N95 respirators and toxic gases or vapors
From the Massachusetts Nurse Newsletter
September 2008 Edition
By Thomas P. Fuller, ScD, CIH
There is a common misunderstanding in health care that the N95 respirator can protect workers from gases and vapors. This is completely false. The N95 offers no protection from exposure to any chemical odors, gases or vapors that one would typically experience in a hospital or health care setting.
N95 respirators use a filter of densely woven fibers that can stop aerosol particles through impaction, interception and diffusion as the air being breathed in passes the mesh. They are 95 percent efficient in stopping particles down to about 0.1 micrometers (microns) in diameter. So they work well on tuberculosis, and other bacteria, that range in size from about 0.3 to 20 microns.
Gas molecules, however, range in size from only 0.0003 – 0.006 microns. As a result, gases like oxygen, chlorine, hydrogen sulfide and ammonia can all pass freely in the spaces between the fibers in an N95 mask.
The recommendation to use an N95 respirator to reduce the impact of a chemical gas exposure is comparable to the use of a placebo in patient care. Any improvements in conditions are only perceived and are not real.
In order to remove gases from the air they must be either absorbed or adsorbed by a filter media. Absorption occurs when a gas or vapor penetrates a solid structure (like charcoal) and gets “trapped” in the constituent molecules, atoms and ions of the structure. Adsorption is a phenomenon where the gas or vapor interacts with the outer surface of a solid structure through either van der Walls attraction or a combination of chemical interactions.

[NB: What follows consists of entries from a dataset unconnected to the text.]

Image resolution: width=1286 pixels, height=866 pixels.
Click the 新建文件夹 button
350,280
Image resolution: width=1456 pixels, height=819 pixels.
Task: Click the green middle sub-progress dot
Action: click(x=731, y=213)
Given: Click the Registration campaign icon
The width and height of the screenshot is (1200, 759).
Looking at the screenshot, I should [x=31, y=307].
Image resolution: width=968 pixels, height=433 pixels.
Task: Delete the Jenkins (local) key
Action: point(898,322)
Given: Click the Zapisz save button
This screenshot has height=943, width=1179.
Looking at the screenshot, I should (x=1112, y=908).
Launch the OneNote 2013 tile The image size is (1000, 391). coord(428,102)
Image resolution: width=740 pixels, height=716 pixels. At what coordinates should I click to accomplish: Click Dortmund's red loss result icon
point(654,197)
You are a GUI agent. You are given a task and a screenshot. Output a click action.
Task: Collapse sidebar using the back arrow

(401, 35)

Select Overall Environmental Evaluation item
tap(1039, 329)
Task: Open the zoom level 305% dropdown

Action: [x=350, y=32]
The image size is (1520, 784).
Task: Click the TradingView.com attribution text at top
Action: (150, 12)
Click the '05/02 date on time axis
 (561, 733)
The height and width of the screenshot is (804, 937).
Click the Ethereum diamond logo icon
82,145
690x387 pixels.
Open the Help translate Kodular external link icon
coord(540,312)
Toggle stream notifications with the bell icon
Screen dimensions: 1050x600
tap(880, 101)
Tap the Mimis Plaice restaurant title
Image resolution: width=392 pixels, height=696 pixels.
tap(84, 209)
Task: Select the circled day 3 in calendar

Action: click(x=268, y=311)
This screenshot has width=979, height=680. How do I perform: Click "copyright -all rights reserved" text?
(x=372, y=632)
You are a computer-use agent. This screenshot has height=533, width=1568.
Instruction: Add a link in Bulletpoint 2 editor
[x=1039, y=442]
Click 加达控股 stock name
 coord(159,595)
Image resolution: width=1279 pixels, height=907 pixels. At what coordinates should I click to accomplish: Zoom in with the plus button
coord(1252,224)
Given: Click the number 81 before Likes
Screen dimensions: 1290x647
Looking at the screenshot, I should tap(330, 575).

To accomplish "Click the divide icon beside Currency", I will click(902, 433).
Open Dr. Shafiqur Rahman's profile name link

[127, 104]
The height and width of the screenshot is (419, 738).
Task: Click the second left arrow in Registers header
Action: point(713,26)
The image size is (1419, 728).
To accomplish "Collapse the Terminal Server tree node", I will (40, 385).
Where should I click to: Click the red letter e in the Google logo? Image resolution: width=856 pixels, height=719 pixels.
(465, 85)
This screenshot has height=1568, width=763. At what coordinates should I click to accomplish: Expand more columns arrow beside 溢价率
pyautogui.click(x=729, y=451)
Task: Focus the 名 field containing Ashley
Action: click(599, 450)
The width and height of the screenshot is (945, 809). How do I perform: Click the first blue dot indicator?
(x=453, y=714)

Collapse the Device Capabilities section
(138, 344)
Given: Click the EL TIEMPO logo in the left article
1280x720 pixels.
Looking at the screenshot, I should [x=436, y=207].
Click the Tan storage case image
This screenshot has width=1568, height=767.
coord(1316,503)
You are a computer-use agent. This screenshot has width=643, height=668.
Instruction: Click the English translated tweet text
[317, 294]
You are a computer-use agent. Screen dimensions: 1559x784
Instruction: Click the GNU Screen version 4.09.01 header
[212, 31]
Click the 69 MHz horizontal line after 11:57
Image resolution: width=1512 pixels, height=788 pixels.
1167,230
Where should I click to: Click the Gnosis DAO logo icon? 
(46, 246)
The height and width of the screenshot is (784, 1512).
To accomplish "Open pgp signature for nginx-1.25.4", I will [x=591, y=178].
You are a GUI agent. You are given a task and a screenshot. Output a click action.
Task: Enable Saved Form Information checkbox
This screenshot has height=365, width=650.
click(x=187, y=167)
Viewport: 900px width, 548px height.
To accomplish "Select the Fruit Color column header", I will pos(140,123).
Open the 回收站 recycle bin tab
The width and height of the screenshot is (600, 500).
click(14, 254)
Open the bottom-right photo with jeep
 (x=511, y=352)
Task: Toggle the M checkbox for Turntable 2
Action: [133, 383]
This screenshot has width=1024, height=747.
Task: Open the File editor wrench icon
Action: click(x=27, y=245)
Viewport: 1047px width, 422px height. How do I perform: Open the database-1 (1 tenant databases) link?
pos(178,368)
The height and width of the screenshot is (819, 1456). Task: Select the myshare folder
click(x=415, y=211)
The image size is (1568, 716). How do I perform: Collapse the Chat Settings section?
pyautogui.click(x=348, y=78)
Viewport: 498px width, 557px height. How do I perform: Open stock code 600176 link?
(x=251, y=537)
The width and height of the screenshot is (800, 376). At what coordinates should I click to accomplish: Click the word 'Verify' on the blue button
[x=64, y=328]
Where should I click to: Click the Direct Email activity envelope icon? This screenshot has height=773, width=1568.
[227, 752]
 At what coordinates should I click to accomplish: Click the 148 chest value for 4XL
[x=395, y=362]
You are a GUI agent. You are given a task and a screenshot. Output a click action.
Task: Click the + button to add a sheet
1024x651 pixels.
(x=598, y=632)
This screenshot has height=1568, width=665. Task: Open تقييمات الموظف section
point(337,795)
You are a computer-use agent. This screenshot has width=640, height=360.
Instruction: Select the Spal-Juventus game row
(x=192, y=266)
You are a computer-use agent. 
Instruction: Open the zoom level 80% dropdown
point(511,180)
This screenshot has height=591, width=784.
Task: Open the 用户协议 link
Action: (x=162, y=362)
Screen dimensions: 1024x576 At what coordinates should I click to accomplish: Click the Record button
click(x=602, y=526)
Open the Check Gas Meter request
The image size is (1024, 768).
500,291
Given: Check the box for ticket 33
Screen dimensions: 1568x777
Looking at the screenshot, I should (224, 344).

Workers in indutriddifferent industries are exposed to thousands of different airborne agents. The selection of the appropriate respirator for the hazardous airborne agent is a complex process and should only be done by a qualified industrial hygienist who thoroughly understands the toxic properties of the agents, the workplace levels and safe or regulatory limits of exposure, and the protective capabilities of the respirator.
Any employer with hazardous airborne working conditions is required by the Occupational Safety and Health Administration (OSHA) to have a written respiratory protection program. The program requires that only knowledgeable and competent professionals implement the program, to include assessment of the specific hazards, selection of the respirator appropriate to protect the workers, medical clearance, fit-testing, and worker training. Just like only certain glove materials are protective for only certain chemicals, respirators must be selected in accordance with the airborne hazards and concentrations in the workplace. And just like physicians and nurses have the responsibility to prescribe and administer medicines safely and competently, industrial hygienists have the responsibility to assess workplace exposures and specify appropriate respiratory protection.